ちょこっと記事
チャレンジは「しなきゃいけない」もの?

新年、みなさんは何か新しい抱負を掲げましたか?今回のテーマは、ずばり「チャレンジ」。みなさんは、チャレンジはした方がいいと思いますか? それとも、しなくてもいいと思いますか?
「チャレンジしない幸せ」という問い
先日、起業家の後輩と気仙沼で新年会をしました。「まちにチャレンジを増やして、気仙沼をおもしろく豊かにしよう」という時流に対して、彼は意地悪な問いを投げかけます。「チャレンジしなくても幸せなら、それが一番豊かな地域なんじゃないですか?」と。スタートアップ界隈を見渡せば、リスクを取って挑戦した結果、潰れてしまう人もたくさんいます。平穏に、リスクを取らずに生きていける。それもまた、一つの社会の豊かさの形かもしれません。
実は似たような話が、まるオフィスでもありました。スタッフの一人が「周りの移住者や地元の若者が挑戦している姿を見ると、自分もチャレンジしなきゃと思った」と話してくれたことがあるのですが、私はどこか引っかかりを感じました。彼はそれを前向きな文脈で語っていましたが、「しなくちゃいけない」というバイアス(思い込み)がかかるのは長い目で見たら「しんどい」ことです。そこから冗談半分に「チャレンジ・ハラスメント」という言葉まで誕生。まるオフィスには、プライベートでも新しいことに取り組む人が多く、活き活きしていてとても素敵なことですが、その引っかかりは大事にしたいと思ったのです。
「背のびゾーン」への越境
ただ、それでも私は「チャレンジ」という言葉が大好きです。尊敬する北見靖直さんが、青少年交流の家でワーク作業に臨む学生たちと「ちゃれぇぇんじ!」と大声を出し合う恒例のシーンがあるのですが、不思議と腹の底から力が湧いてきます。そんなポジティブな力がこの言葉には宿っています。

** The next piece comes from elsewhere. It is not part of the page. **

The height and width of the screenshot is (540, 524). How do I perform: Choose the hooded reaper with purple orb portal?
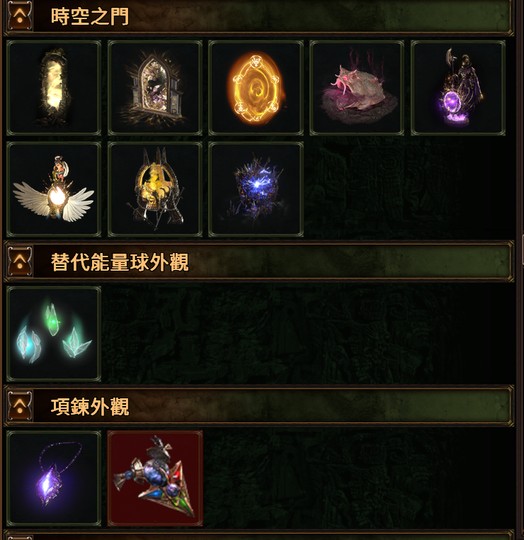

また、私がよく高校生に話すのは「越境」という概念です。 心理的な安心安全の領域である「コンフォートゾーン」を一歩踏み出し、その外側にある「背のびゾーン(ラーニングゾーン)」へ行けるかどうか。普段しないことをしてみる、出会わない人と会ってみる。それは「小さなリスク」を伴いますが、この二つのゾーンを行ったり来たりすることが、健全な学びには不可欠だと言われています。「やりたいことが見つからない」という高校生には、私はいつもこう言います。 「ファミレスでいつもと違うメニューを頼むとか、普段聴かない音楽を聴くとか、そんな小さな越境から始めてみて」と。
持続可能なチャレンジの正体
改めて考えてみると、チャレンジには種類があるのだと思います。一つは、周囲に影響された「外発的」なもの。もう一つは、内なる好奇心に基づいた「内発的」なもの。学びの入り口として「周りがやっているから」という外発的なきっかけも否定はしません。でも、最終的にその挑戦を持続可能なものにし、人生を豊かにしてくれるのは、やはり後者の「内発的な好奇心」です。許容できるリスクの範囲で、自分の好奇心に従って「ラーニングゾーン」を往復する。みなさんがもしチャレンジをしようとしているなら、それはどんなチャレンジですか?